È di questi giorni la diffusione di una puntuta analisi degli errori commessi in campagna elettorale stilata dallo staff M5s della Camera. Una disamina che trova una eco nelle valutazioni degli addetti ai lavori: “Grillo è caduto nell’errore di impostare il voto come un referendum sul governo - riflette Biorcio, che sulle strategie del grillismo ha scritto un libro - Così facendo ha generato un diffuso timore nel cambiamento che l’ha penalizzato. Marine Le Pen prima ha vinto, poi ha chiesto le dimissioni del governo. Il Front National ha vinto non attaccando i socialisti, ma battendo principalmente sui tasti dell’antieuropeismo”.

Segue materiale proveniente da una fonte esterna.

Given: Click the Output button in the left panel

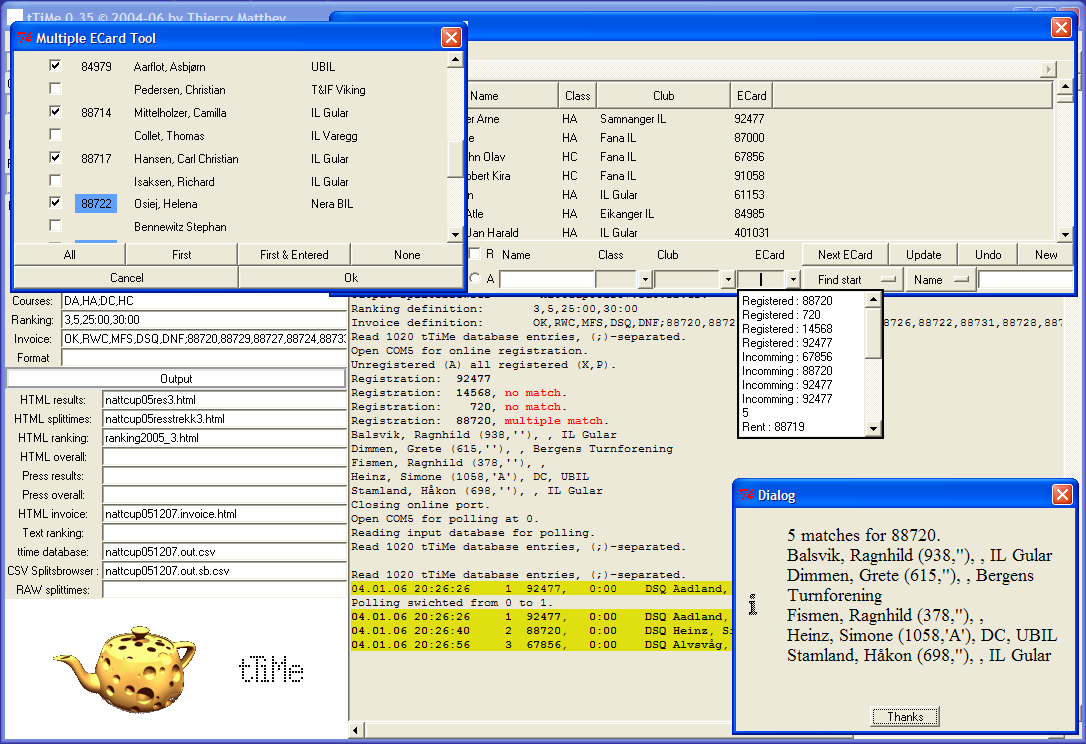Looking at the screenshot, I should [x=176, y=379].
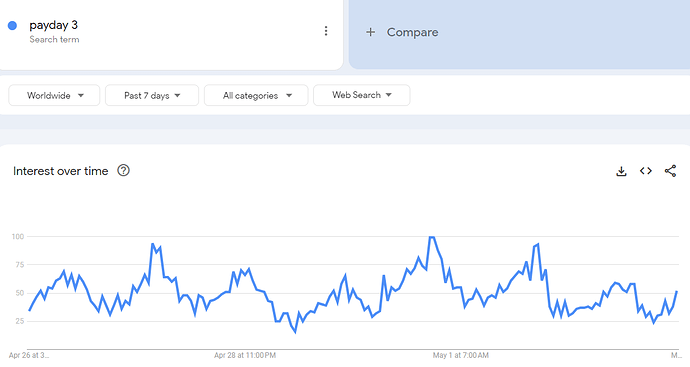The width and height of the screenshot is (690, 367).
Task: Edit the payday 3 search term
Action: pos(53,25)
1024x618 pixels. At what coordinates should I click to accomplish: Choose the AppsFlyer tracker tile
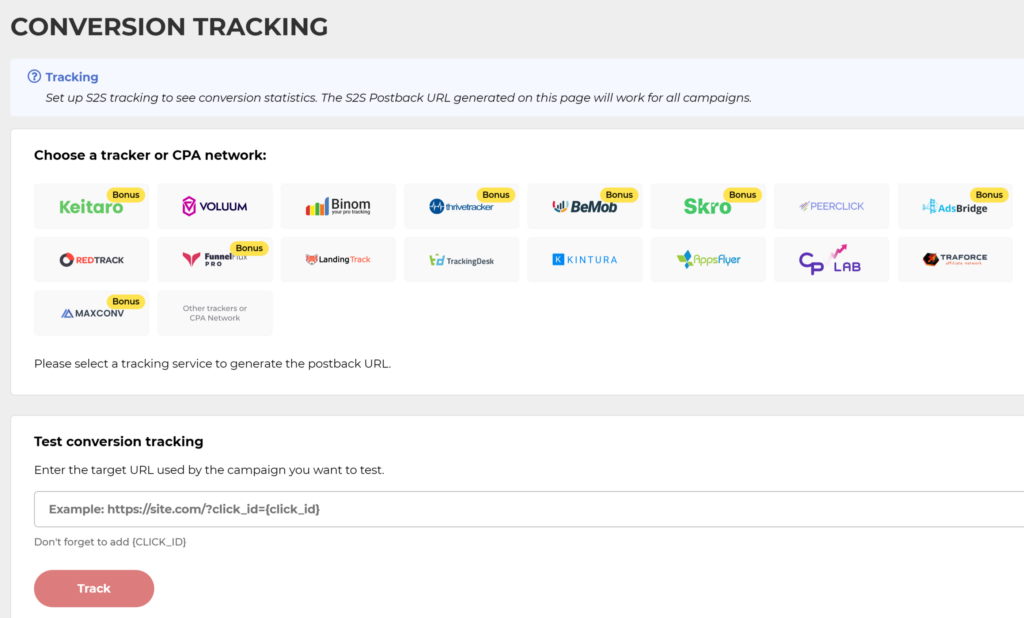click(x=708, y=260)
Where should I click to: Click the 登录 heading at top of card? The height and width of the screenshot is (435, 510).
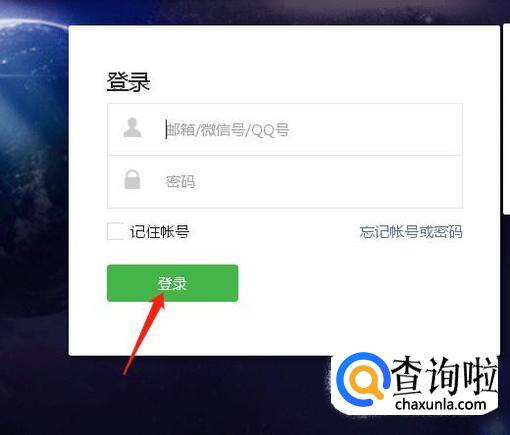click(x=128, y=82)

Vi si legge un riferimento nelle parole dell’ex comico, che ha individuato nella “paura di un popolo di pensionati” le ragioni dell’insuccesso. “In parte può essere vero - dice Weber - Si intravede sia una quota fisiologica di ‘restituzione’ del consenso, sia un errore nell’alzare eccessivamente i toni, che ha spinto verso Renzi intere fasce d’elettorato”. La strategia di massiccia presenza televisiva era volta ad arginare questa diaspora: “La maggior parte degli elettori M5s ha meno di 55 anni, per questo il leader ha scelto di andare da Vespa”.
Biorcio aggiunge un elemento: “Una ricerca condotta con Itanes dopo il voto delle politiche ha messo in luce che solo il 32% di chi vota M5s utilizza il web come fonte primaria di informazione. Gli altri continuano a informarsi tramite la televisione e i giornali. Si capisce che i parlamentari, ma anche Grillo e Casaleggio, abbiano deciso di apparire maggiormente sul piccolo schermo”.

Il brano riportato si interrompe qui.